Soigner notre façon de vivre ensemble


J'ai aimé le ton de cette lettre qui observe le conflit entre les médecins et le gouvernement avec lucidité et respect.


« Je tente ici un exercice de nuance. Comme bien des Québécois, il m’arrive moi aussi, parfois, de me dire que nos médecins sont déjà bien assez payés et qu’ils n’ont pas le droit de se plaindre. Puis, l’instant d’après, je me ravise. Parce que j’aime profondément les médecins. Je les considère comme essentiels, admirables, souvent héroïques. Leurs revendications sont légitimes, tout comme celles de n’importe quel autre groupe de travailleurs qui se sent brimé. Rares sont les corps de métier au Québec qui ont vu leur rémunération gelée ainsi pendant des années. Et il est vrai aussi que le doctor bashing, devenu sport national, commence sérieusement à me fatiguer.


« Mais l’ampleur de la réaction actuelle de ces derniers face au projet de loi du gouvernement me paraît exagérée. On y sent le choc d’une élite qui, depuis soixante ans, a été relativement épargnée par les grands bouleversements sociaux et économiques que le reste du Québec a dû encaisser. Une élite qui découvre, peut-être pour la première fois, ce que c’est de devoir se plier à des contraintes collectives.


« Je ne nie pas la difficulté du métier ni les conditions parfois intenables dans les hôpitaux et les cliniques. Je reconnais la charge mentale que ces professionnels de la santé doivent gérer au quotidien. Mais les médecins n’ont pas le monopole de la douleur.

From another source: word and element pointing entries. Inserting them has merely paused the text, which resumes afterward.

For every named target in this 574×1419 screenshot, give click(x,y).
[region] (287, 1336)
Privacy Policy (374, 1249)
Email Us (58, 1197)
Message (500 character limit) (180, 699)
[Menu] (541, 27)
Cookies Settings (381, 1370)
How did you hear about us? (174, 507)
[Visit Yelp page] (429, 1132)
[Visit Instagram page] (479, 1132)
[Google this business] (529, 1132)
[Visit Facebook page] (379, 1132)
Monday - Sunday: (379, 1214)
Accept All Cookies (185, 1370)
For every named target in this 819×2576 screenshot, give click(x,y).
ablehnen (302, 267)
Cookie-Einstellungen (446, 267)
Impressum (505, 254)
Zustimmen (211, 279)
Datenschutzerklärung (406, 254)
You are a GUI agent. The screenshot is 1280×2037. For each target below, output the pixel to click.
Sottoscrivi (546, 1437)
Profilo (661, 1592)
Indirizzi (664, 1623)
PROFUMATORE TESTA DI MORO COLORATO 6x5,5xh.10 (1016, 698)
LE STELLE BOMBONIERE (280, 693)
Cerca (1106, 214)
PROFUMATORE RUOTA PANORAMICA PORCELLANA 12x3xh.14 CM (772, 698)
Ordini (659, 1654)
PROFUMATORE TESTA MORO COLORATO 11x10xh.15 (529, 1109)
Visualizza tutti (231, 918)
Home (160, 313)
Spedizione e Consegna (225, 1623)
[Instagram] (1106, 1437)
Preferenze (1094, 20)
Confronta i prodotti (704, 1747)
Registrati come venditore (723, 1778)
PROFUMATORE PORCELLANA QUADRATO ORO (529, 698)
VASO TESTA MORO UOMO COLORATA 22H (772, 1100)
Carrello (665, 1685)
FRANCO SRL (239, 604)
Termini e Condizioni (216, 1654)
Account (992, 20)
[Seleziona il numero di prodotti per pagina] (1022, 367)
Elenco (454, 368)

Ni du stress. Ni du surmenage. Des milliers de travailleurs québécois se lèvent chaque matin pour faire tourner ce pays, sans reconnaissance, sans prime de disponibilité, sans équipe de soutien, souvent sans même un merci. Qu’ils soient éducateurs, préposés, professeurs, infirmières, travailleurs sociaux, techniciens ou entrepreneurs, ils travaillent fort, eux aussi, et eux aussi subissent des décisions gouvernementales qui échappent complètement à leur contrôle.


« Dimanche dernier, à  Tout le monde en parle, la Dre Dominique Synnott a illustré, malgré elle, ce malaise. Son ton vindicatif, cynique et fermé au dialogue, reflète malheureusement le discours qu’on entend trop souvent, ces temps-ci, dans l’espace public de la part de certains médecins : un discours centré sur l’indignation, rarement sur la recherche de solutions. C’est dommage, parce que ce sont justement les médecins, avec leur crédibilité et leur intelligence, qui auraient le plus à gagner à mener ce débat autrement, en élevant la conversation plutôt qu’en l’envenimant.


« Quant aux fameux indicateurs de performance qui pourraient déterminer 15 % de leur rémunération, permettez-moi de dire que ce n’est pas une révolution bureaucratique. C’est une pratique courante dans l’entreprise privée depuis toujours. Oui, c’est imparfait. Oui, il y a des facteurs externes. Mais c’est le quotidien de bien des gestionnaires et des professionnels : atteindre des objectifs dans un contexte qu’on ne contrôle jamais totalement. Être imputable, ce n’est pas être humilié, c’est simplement faire partie d’un collectif qui se donne les moyens de mesurer son impact.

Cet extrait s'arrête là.